Bitcoin News Today: Institutional Exodus and Liquidity Crunch Fuel Bitcoin's Seven-Month Slide
Bitcoin's price struggles have deepened as a confluence of technical, institutional, and macroeconomic factors weigh on the cryptocurrency. Recent data shows the asset trading below $90,000, a seven-month low, with BlackRock's iShares Bitcoin Trust (IBIT) recording a record $523 million single-day outflow. This comes amid a broader selloff in risk assets and a shift in investor sentiment toward traditional safe havens like gold. Analysts warn that the market is navigating a "crypto hangover" fueled by profit-taking and stretched valuations, with Thomas Perfumo of Kraken noting that momentum peaked during the summer of 2025.
Technical indicators paint a grim picture for the short term. Bitcoin's price action has been confined within a broadening ascending wedge since early 2024, with a breakdown from the pattern's lower border in late 2025 suggesting further declines. A potential support level at $70,000–$75,000 is now in focus, with a breach likely triggering a drop toward $53,489 by mid-2026. November 2025 has seen a 20% rally from the $80,000 level, but analysts stress that sustained recovery hinges on Bitcoin holding above $96,000.
The recent strategic sale of 385.6 BTC by mining giant Bitdeer, converting to $34.7 million in cash, has added liquidity to the market but also signaled institutional caution. Such sales, while standard for mining firms, underscore the delicate balance between maintaining operational funding and preserving BitcoinBTC-- holdings. The timing of Bitdeer's transaction, amid a bearish trend, has raised questions about broader industry pressures, including electricity costs and capital allocation for expansion https://cryptorank.io/news/feed/b9aae-bitdeer-bitcoin-sale-mining.
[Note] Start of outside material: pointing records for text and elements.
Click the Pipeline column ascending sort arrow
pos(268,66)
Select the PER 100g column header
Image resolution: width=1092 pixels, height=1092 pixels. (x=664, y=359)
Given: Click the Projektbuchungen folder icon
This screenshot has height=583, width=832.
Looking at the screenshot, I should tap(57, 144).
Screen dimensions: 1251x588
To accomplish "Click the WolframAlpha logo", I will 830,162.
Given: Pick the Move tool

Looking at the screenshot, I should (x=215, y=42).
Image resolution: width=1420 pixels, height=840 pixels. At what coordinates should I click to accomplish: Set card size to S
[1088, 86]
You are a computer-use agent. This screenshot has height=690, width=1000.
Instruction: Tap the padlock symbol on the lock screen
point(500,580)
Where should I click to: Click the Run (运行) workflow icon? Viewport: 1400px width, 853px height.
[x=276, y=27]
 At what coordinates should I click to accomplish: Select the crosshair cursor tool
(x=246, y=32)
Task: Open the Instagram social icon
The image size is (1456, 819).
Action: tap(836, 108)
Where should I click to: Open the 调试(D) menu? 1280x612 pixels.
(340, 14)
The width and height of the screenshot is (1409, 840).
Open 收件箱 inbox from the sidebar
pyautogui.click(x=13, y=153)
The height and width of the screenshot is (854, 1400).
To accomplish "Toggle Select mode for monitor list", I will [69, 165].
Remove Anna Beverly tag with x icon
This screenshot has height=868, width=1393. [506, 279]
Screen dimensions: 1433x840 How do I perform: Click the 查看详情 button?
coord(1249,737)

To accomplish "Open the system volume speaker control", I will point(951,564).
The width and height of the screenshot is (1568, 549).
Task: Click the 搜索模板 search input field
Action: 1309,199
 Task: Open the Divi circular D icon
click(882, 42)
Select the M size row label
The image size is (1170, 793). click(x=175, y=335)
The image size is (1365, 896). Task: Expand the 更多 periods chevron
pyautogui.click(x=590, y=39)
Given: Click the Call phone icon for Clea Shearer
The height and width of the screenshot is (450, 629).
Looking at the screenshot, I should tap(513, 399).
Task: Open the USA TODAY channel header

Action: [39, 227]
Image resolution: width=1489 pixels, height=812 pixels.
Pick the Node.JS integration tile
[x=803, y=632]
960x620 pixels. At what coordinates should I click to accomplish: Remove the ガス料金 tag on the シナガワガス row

A critical shift in market dynamics has also emerged: the four-year halving cycle, once a cornerstone of Bitcoin's price narrative, is being challenged. Analyst Dan Gambardello argues that liquidity cycles and macroeconomic indicators-such as the Purchasing Managers' Index (PMI)-now drive crypto markets more than halving events. The 2024–2025 period, for instance, saw Bitcoin's price peak amid a PMI contraction, contradicting historical patterns where halvings aligned with liquidity expansions https://www.thecoinrepublic.com/2025/11/20/crypto-news-analyst-calls-4-year-cycle-strategy-colossal-mistake-heres-why/. Institutional adoption, including ETFs and corporate treasuries, has further decoupled Bitcoin's movements from retail-driven cycles.
Despite short-term turbulence, long-term structural demand remains intact. Projects like Bitcoin Hyper, a Layer-2 solution aiming to enable high-speed DeFi transactions, highlight efforts to extend Bitcoin's utility beyond its store-of-value narrative. Meanwhile, stablecoin supply contractions and ETF outflows have shifted focus to infrastructure presales and yield-generating assets as capital rotates during the downturn.
The path forward hinges on whether Bitcoin can stabilize above key support levels and regain institutional confidence. A prolonged bearish phase could see further ETF outflows and mining sales, but analysts like Daan Crypto Trades emphasize that historical volatility is often a precursor to recovery. For now, the market appears to be testing the resilience of long-term holders as it navigates a liquidity-driven correction.